Entries taken from a collection:
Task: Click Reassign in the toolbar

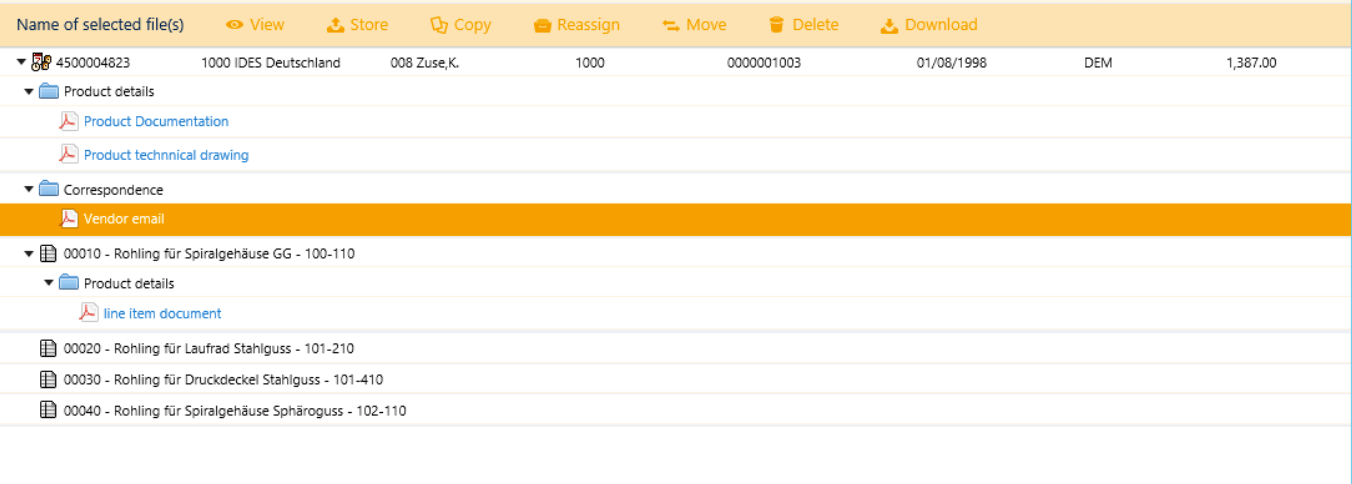Action: pyautogui.click(x=577, y=25)
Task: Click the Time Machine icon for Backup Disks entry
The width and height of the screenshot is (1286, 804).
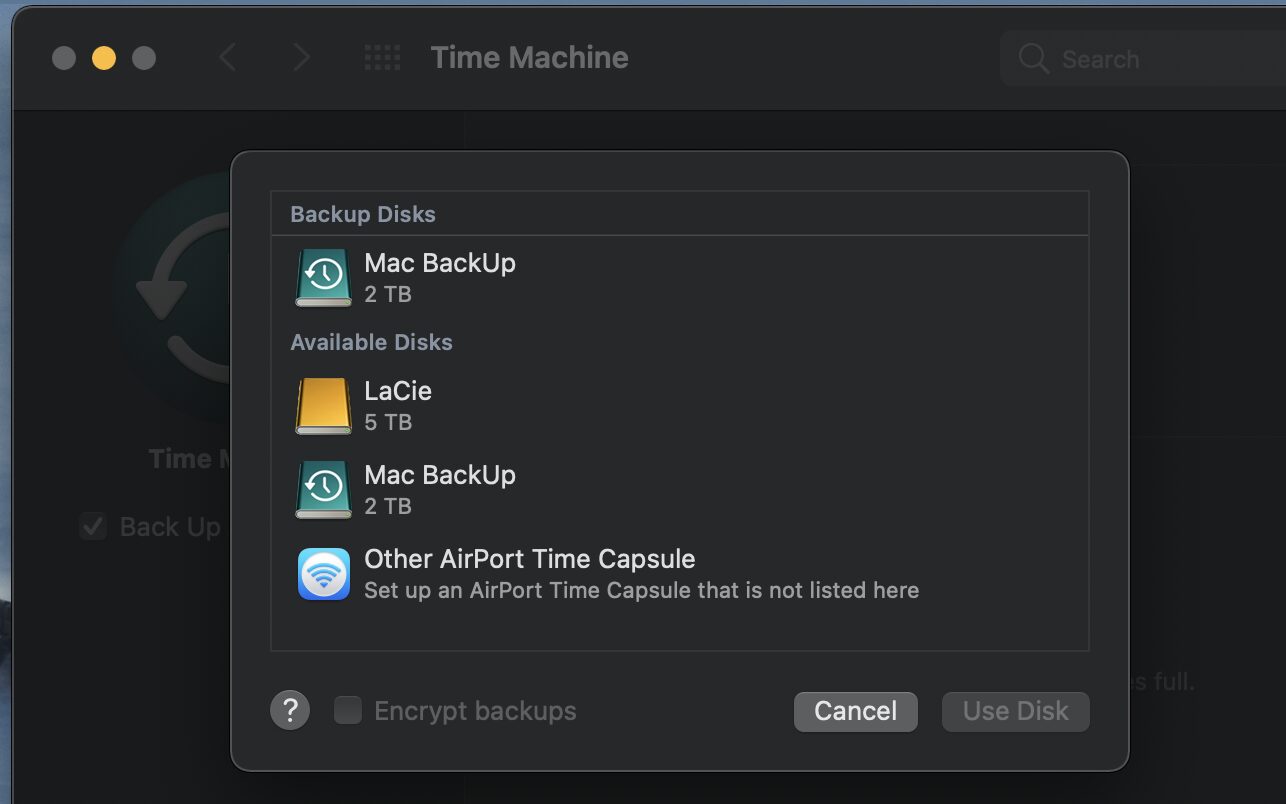Action: coord(323,277)
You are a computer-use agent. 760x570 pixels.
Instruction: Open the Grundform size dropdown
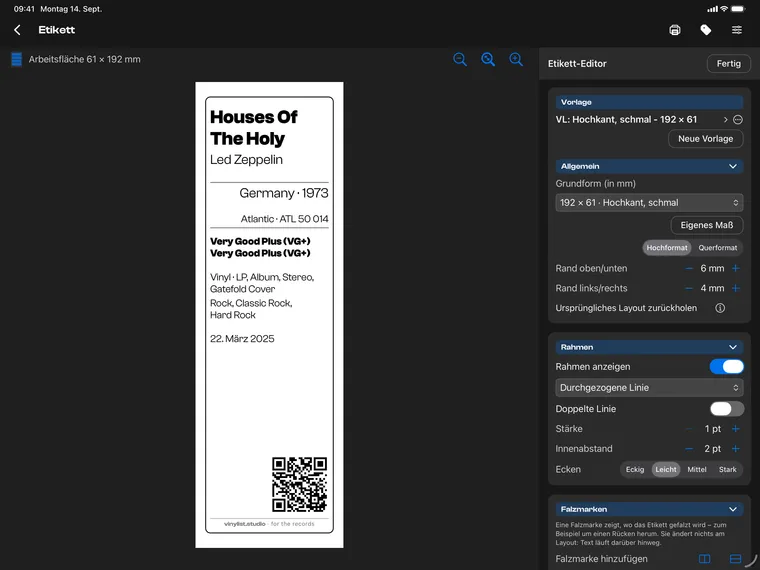click(x=649, y=203)
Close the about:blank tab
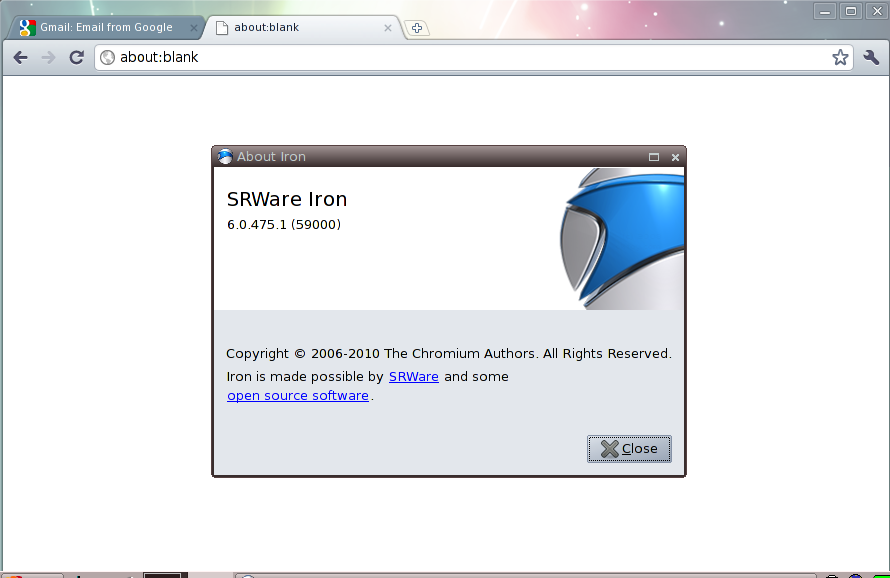This screenshot has width=890, height=578. tap(388, 28)
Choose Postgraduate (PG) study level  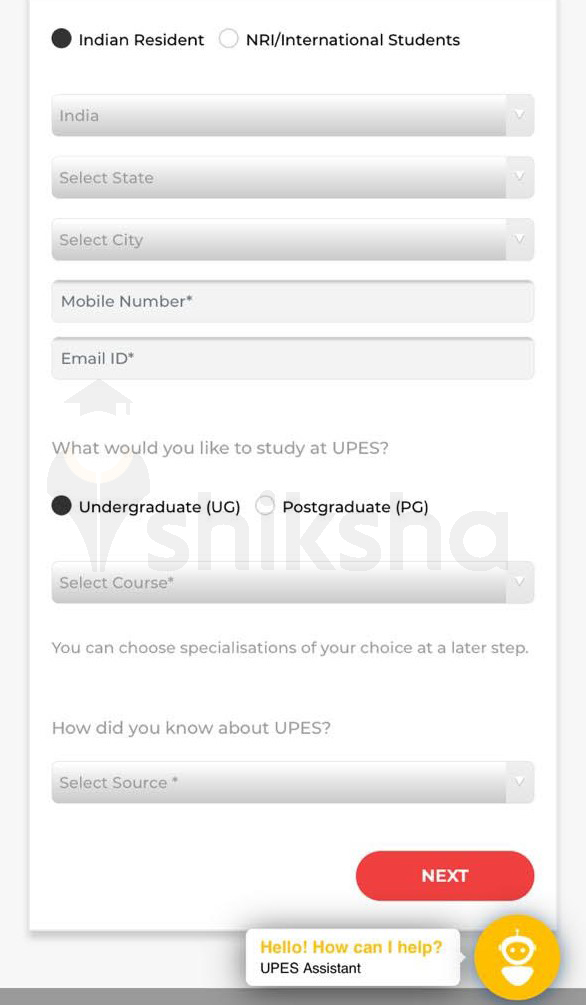(x=265, y=505)
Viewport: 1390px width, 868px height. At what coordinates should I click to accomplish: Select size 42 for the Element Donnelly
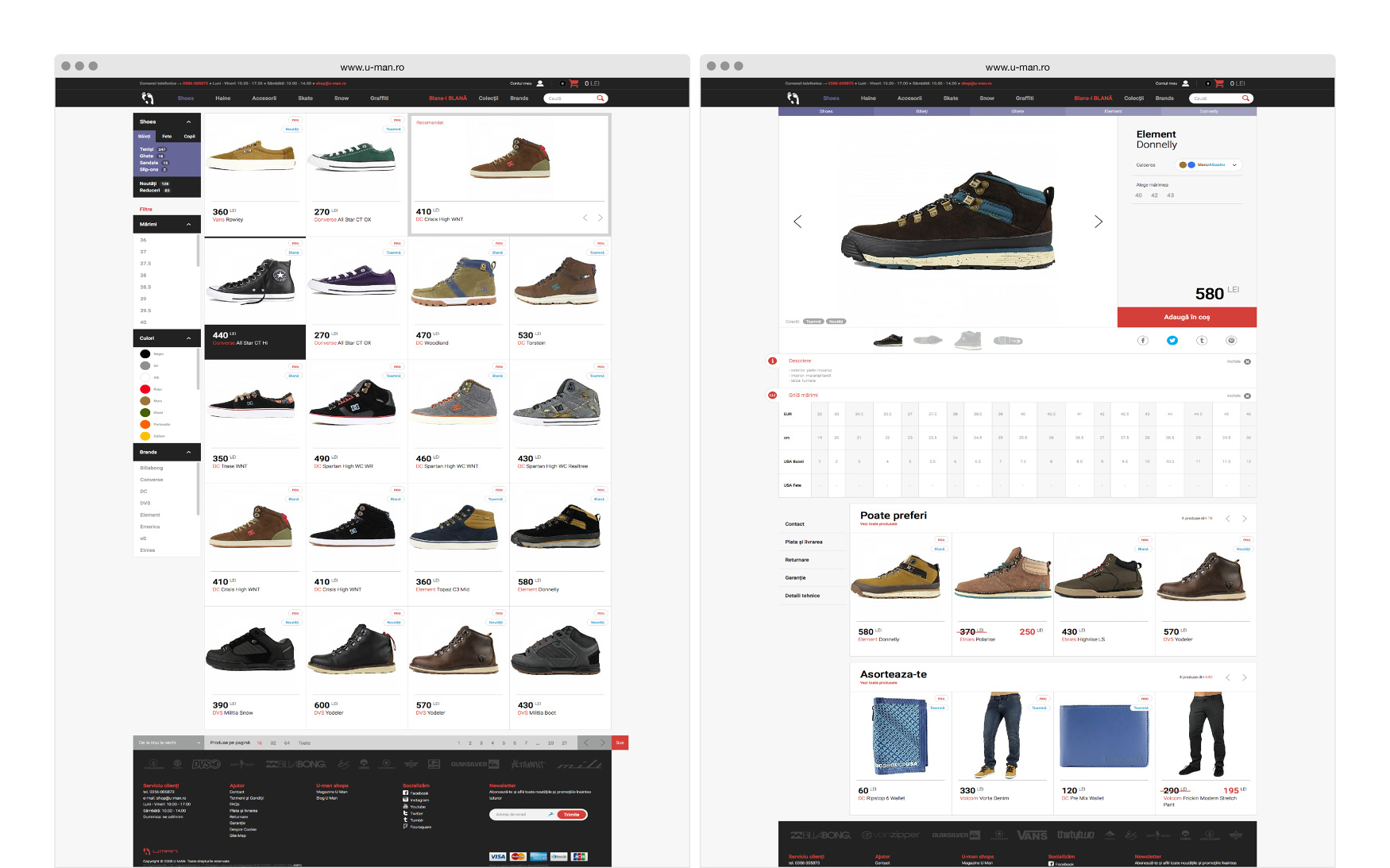pos(1154,195)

→ **WHAT THE TASK ASKS**: Starting at the line that holds "Viewport: 1390px width, 868px", retype every line through the end of the data, both ends included. Pictures stay out of the copy.

→ **WRITTEN ANSWER**:
Viewport: 1390px width, 868px height. At what coordinates should I click to accomplish: Select size 42 for the Element Donnelly
pos(1154,195)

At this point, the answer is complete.